WORK TO BE COMPLETED:
Each line from the one holding "Instruction: Select the" to the last line below must be restated word for word, and no picture may be included.

(Stored items from a collection)
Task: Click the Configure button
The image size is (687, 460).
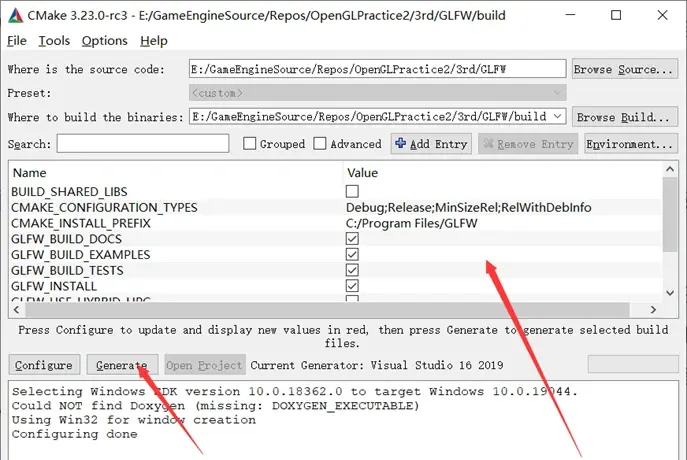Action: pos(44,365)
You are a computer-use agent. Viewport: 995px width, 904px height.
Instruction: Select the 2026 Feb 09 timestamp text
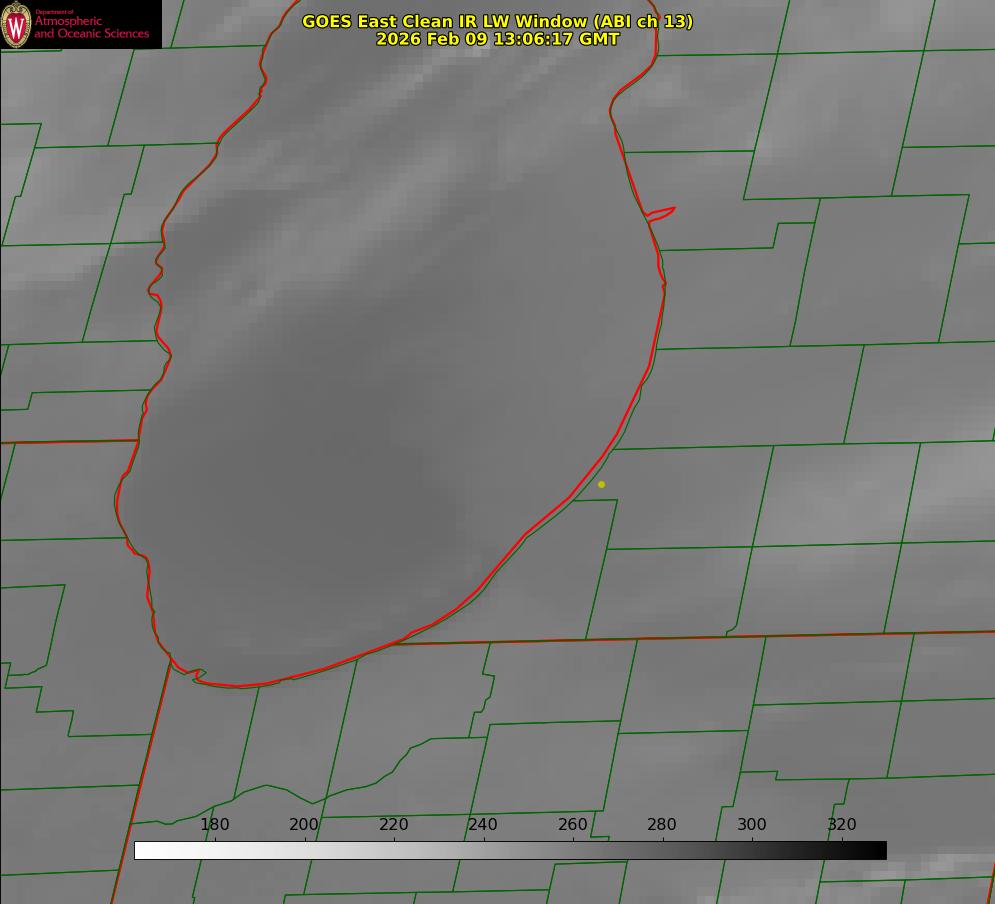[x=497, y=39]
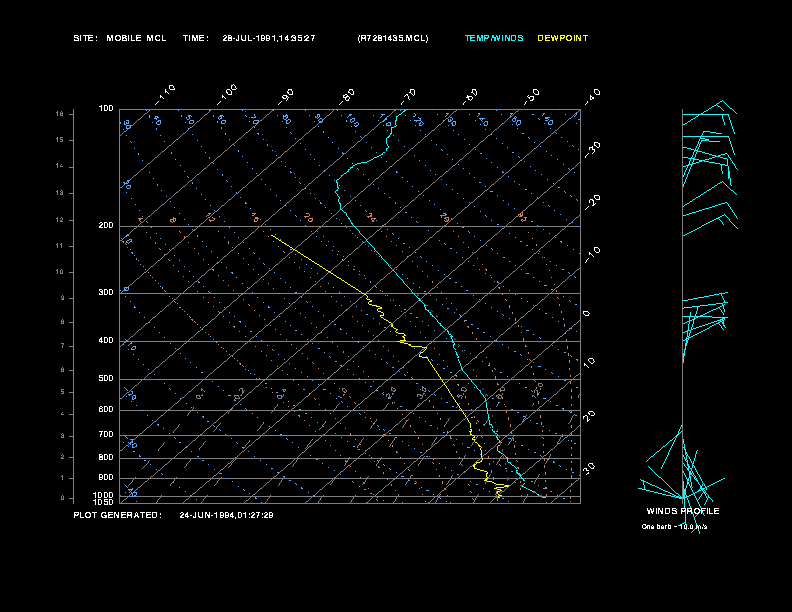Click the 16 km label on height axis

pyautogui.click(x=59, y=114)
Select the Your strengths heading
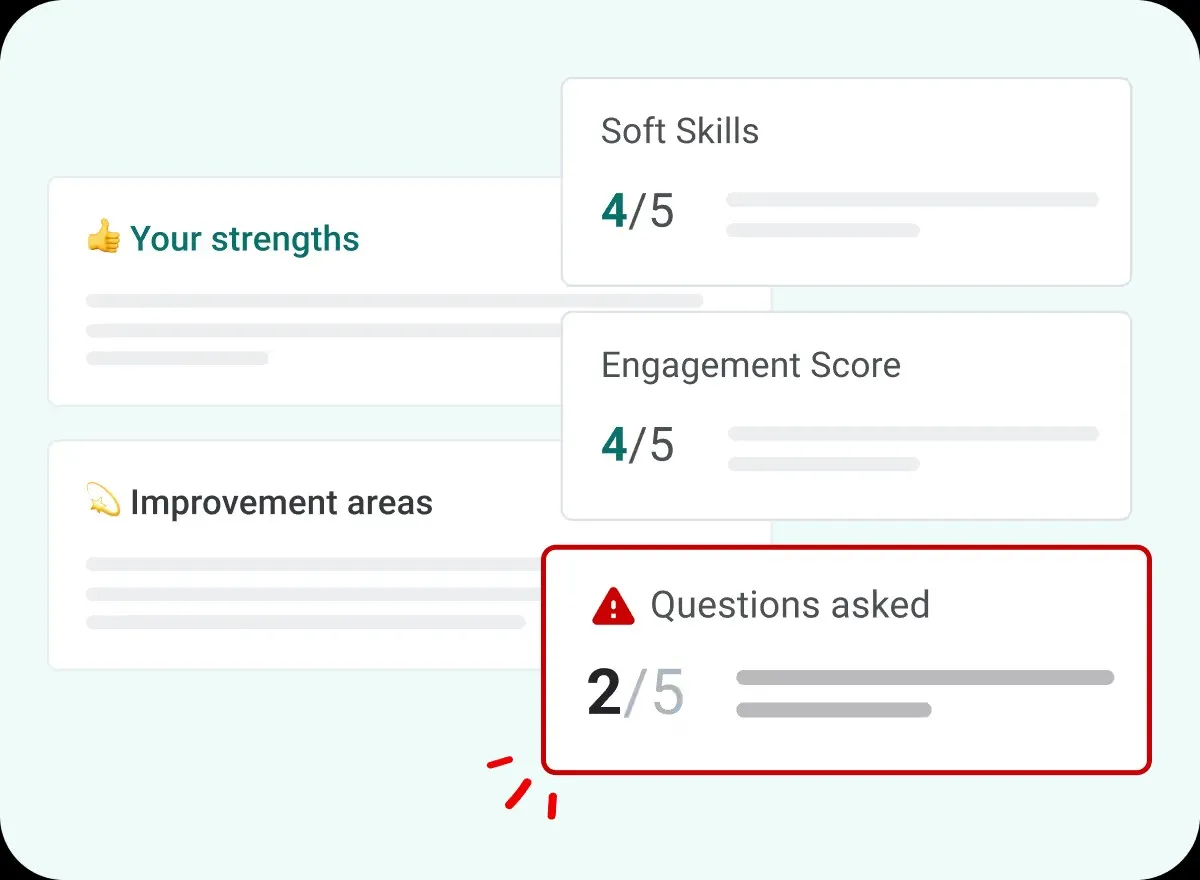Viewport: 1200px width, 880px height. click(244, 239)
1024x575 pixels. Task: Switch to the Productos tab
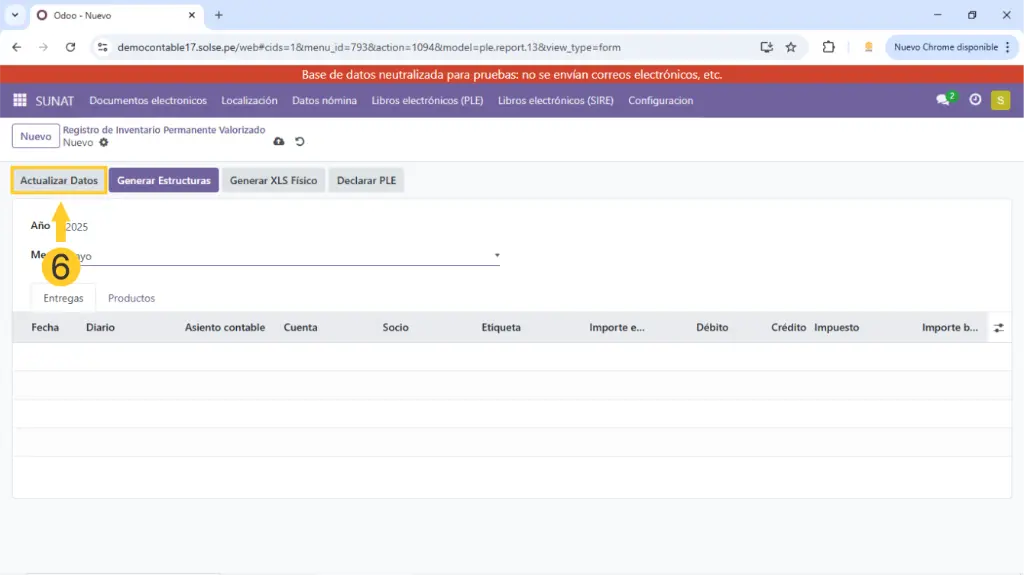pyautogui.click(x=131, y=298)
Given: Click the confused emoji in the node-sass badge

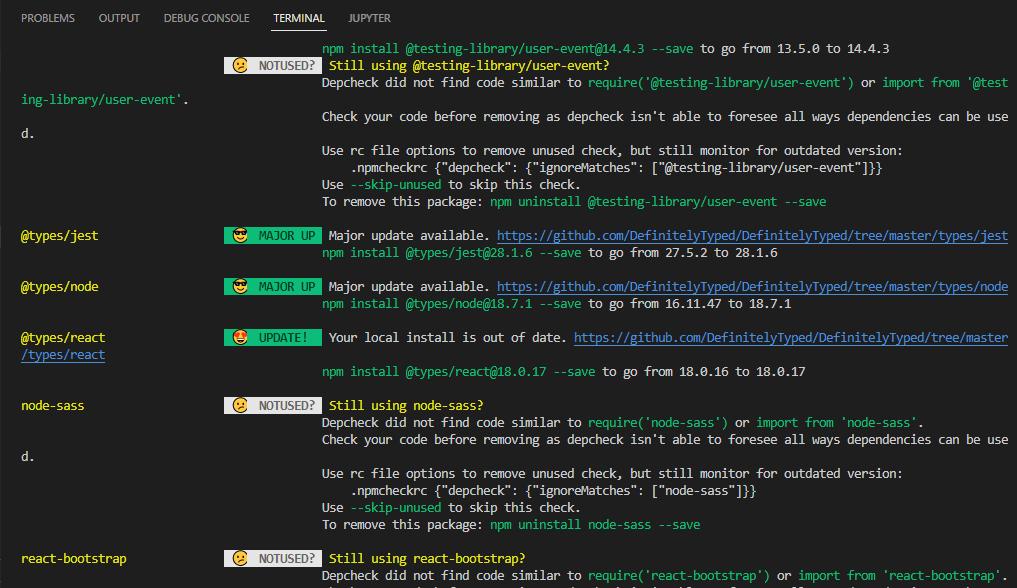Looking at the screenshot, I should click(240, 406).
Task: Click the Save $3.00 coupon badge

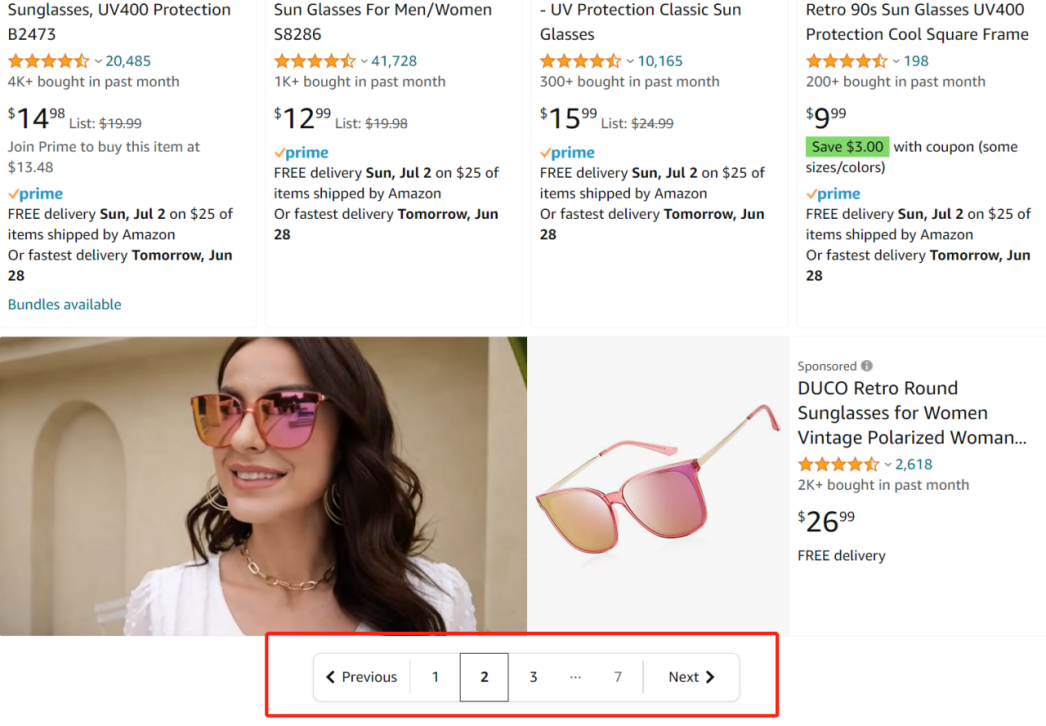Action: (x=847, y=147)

SOLVED EXERCISE:
Instruction: Select the 2026 Feb 09 timestamp text
[x=497, y=39]
Click the 16 km label on height axis

pyautogui.click(x=59, y=114)
Select the Your strengths heading
Viewport: 1200px width, 880px height. click(244, 239)
1024x575 pixels. Task: Switch to the Productos tab
pyautogui.click(x=131, y=298)
Given: Click the confused emoji in the node-sass badge

Looking at the screenshot, I should click(240, 406).
Task: Click the Save $3.00 coupon badge

Action: (x=847, y=147)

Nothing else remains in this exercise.